Pour Thomas Pierret, attaquer les jihadistes n'aurait pas pour seule conséquence de légitimer la position de Bachar Al-Assad. Cela pourrait aussi renforcer... l'EI lui-même. "Militairement, l'organisation serait affaiblie, certes. Mais elle gagnerait la sympathie d'une part supplémentaire de la population, qui s'érigerait contre les 'croisés russes', y compris parmi les rebelles." Par ailleurs, la Russie pourrait être amenée à s'attaquer aussi aux rebelles modérés, censés être les alliés des Occidentaux. "Je suis certain qu'elle finira par le faire. Qui en sortirait gagnant ? Bachar Al-Assad", avance le chercheur. 

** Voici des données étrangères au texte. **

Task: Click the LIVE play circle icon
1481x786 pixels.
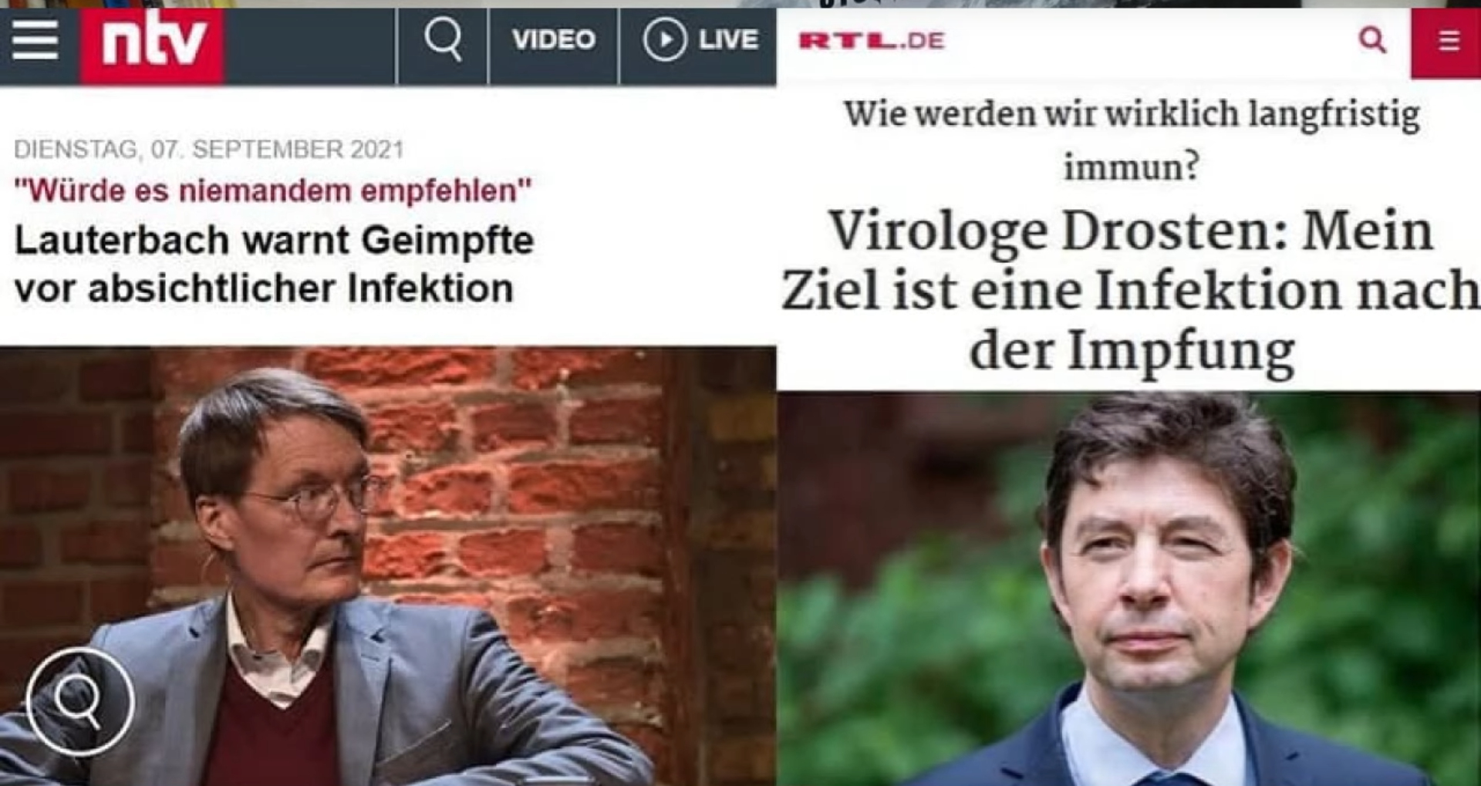Action: (664, 40)

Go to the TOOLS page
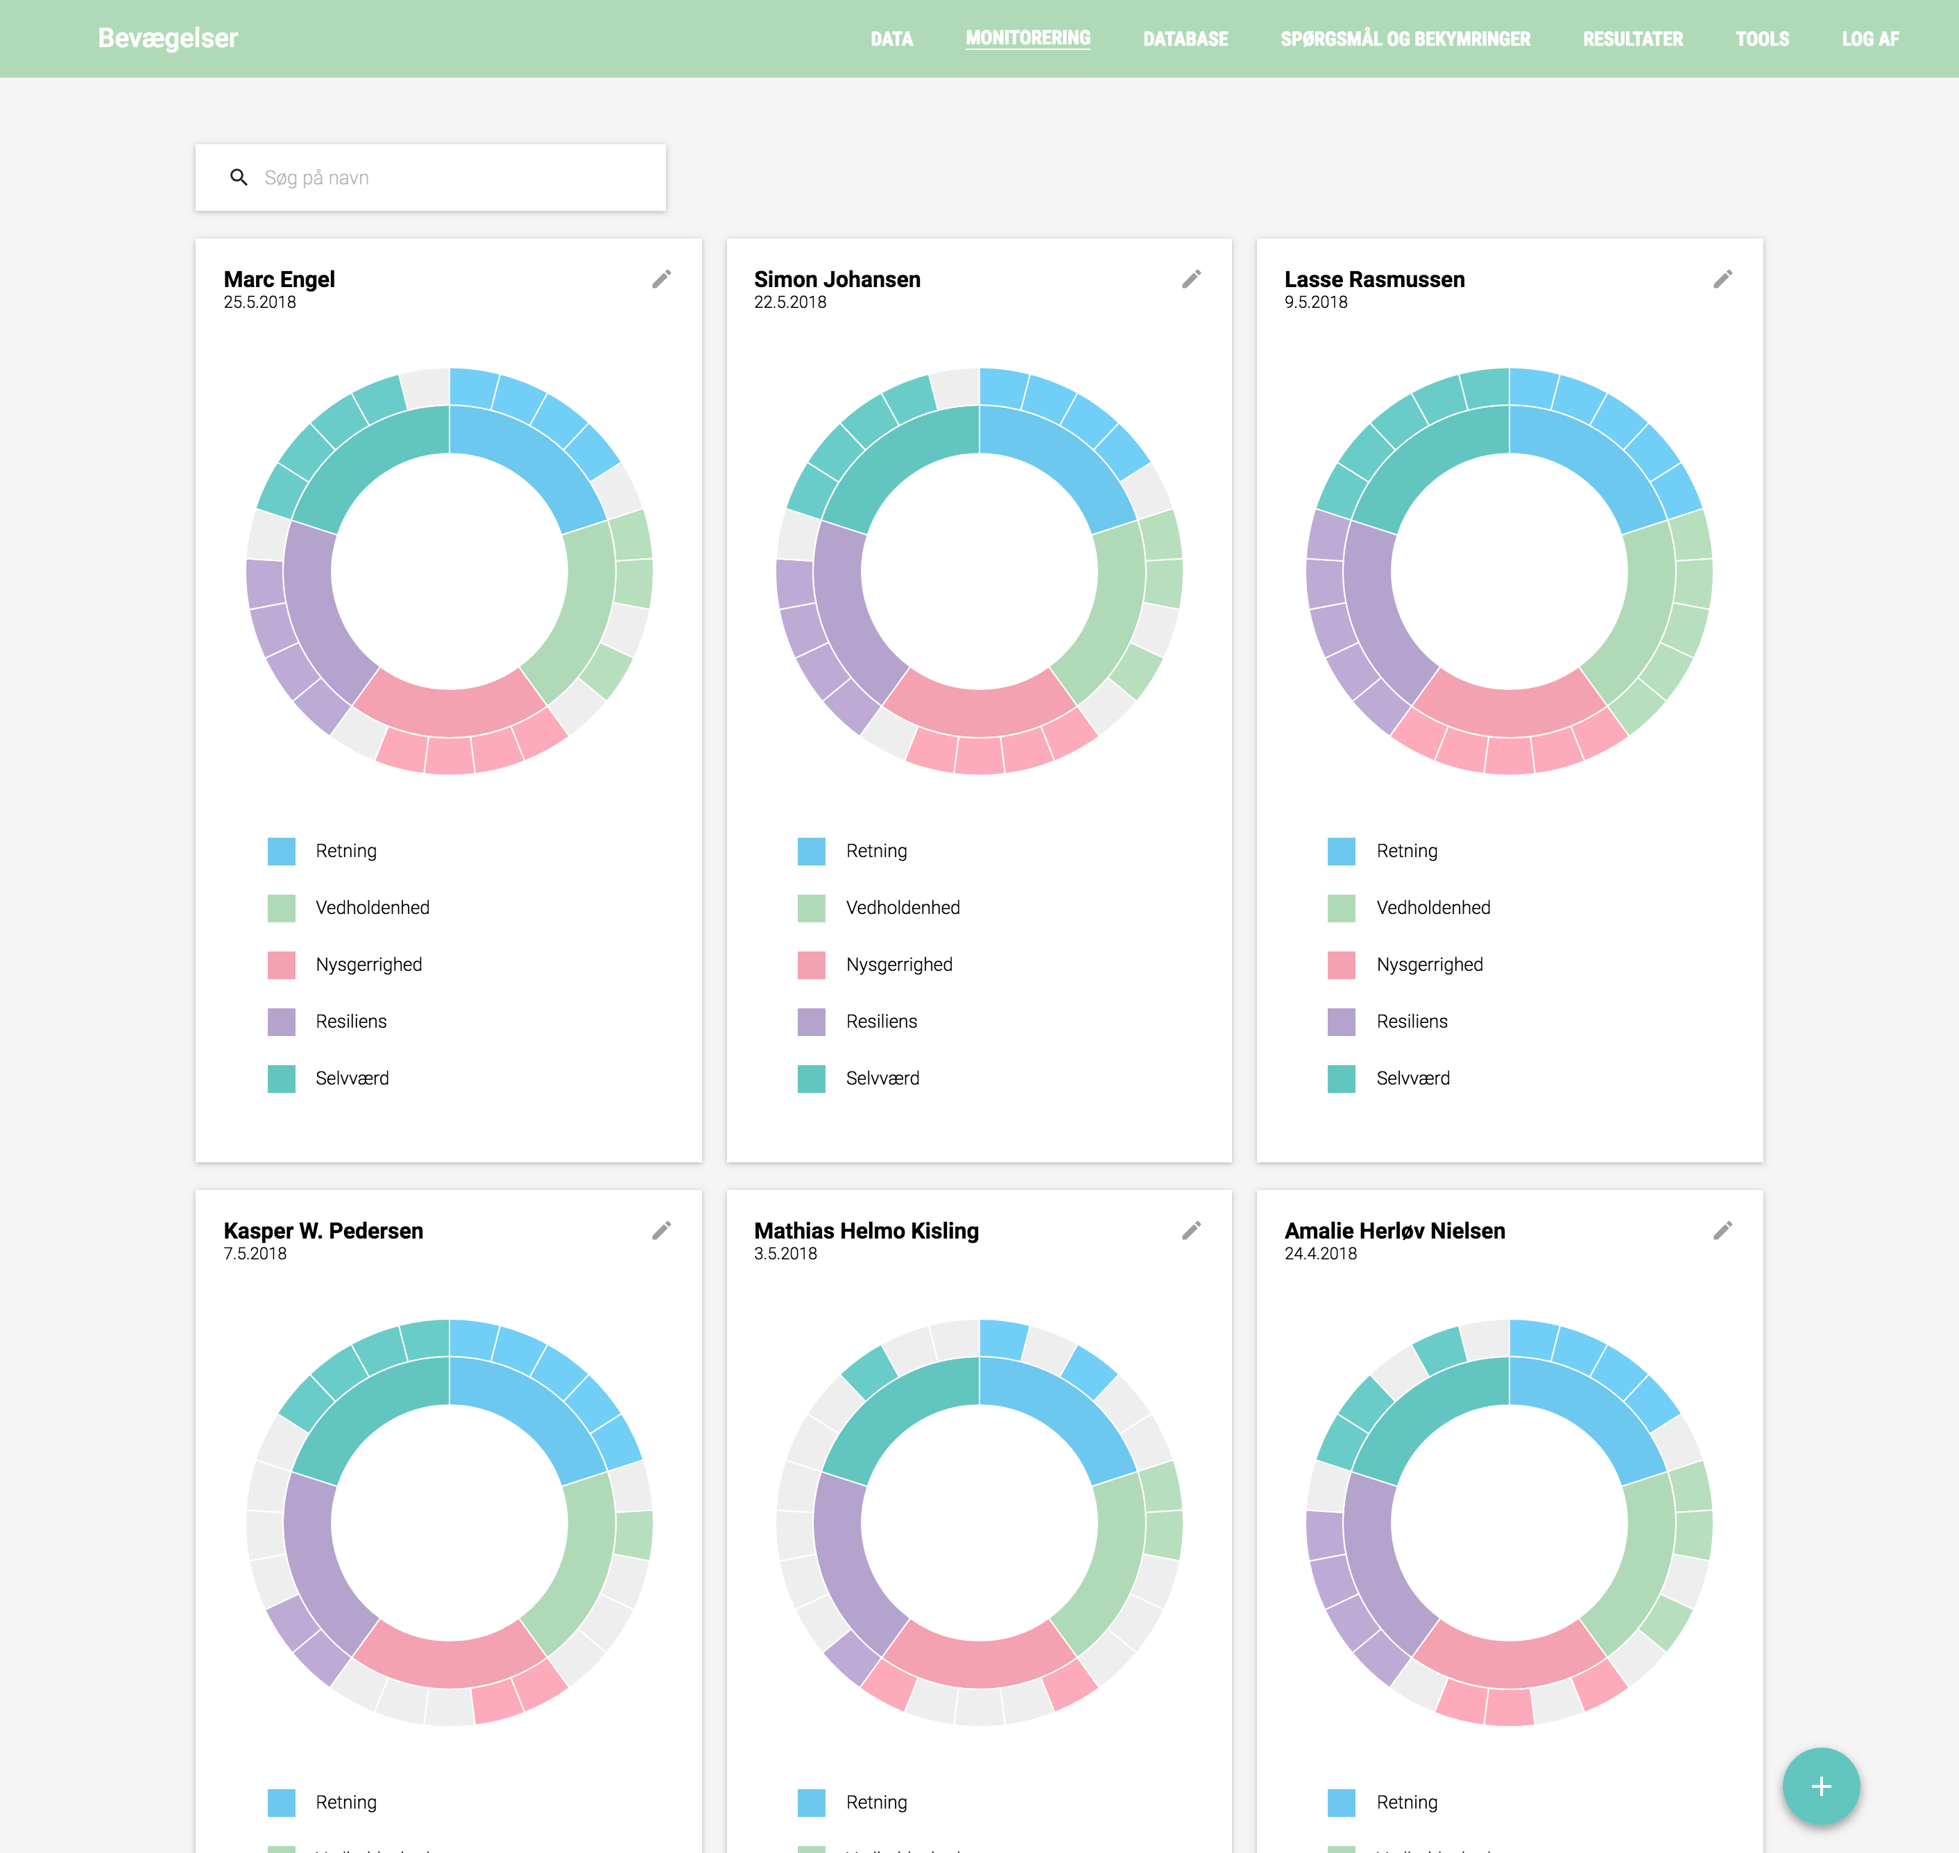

Le dictateur est-il pour autant assuré de mourir sur son trône ? Rien n'est moins sûr. "On a du mal à l'imaginer remettre sa démission dans les mois prochains, ironise Frédéric Pichon. Mais en même temps, les événements récents montrent que ce n'est plus vraiment lui qui a la main sur le dossier." A la manœuvre, ce sont surtout les Russes et les Iraniens. "Il est très dépendant d'eux. Si jamais les Russes ou les Iraniens décidaient un jour de le pousser vers la sortie, doucement, peut-être aurait-il du mal à s'y opposer."